> **Brief**
Update the listing by replacing "thumbs-up" with "like" and leaving everything else unchanged. Omit the pictures from your answer.
-- Begin Data excerpts --
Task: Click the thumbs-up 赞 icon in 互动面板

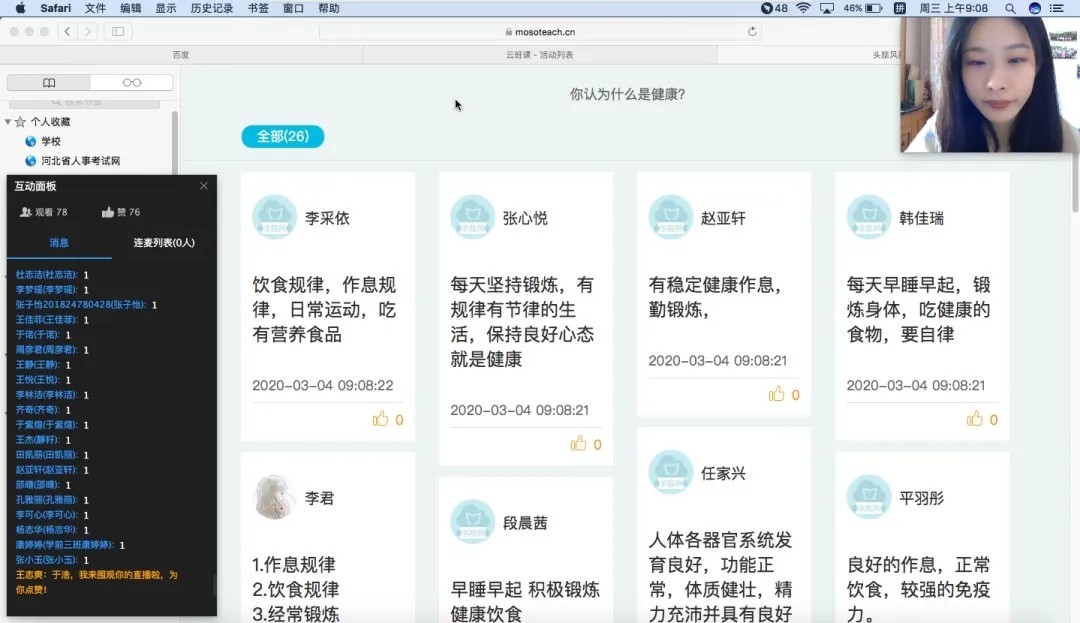Action: click(x=108, y=212)
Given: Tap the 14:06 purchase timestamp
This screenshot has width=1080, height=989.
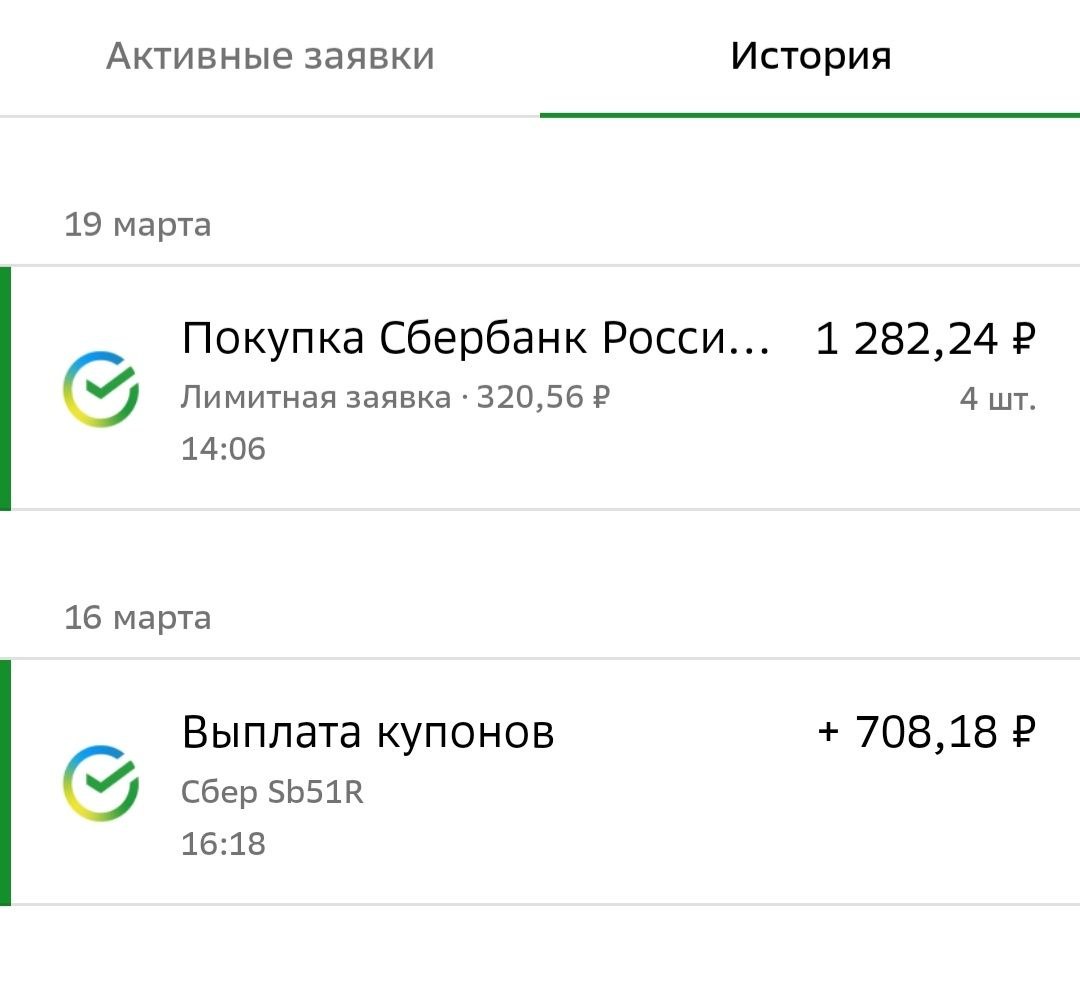Looking at the screenshot, I should pyautogui.click(x=223, y=449).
-- End Data excerpts --
> **Result of the exercise**
Task: Click the like 赞 icon in 互动面板

Action: click(x=108, y=212)
Given: Tap the 14:06 purchase timestamp
This screenshot has width=1080, height=989.
Looking at the screenshot, I should pyautogui.click(x=223, y=449).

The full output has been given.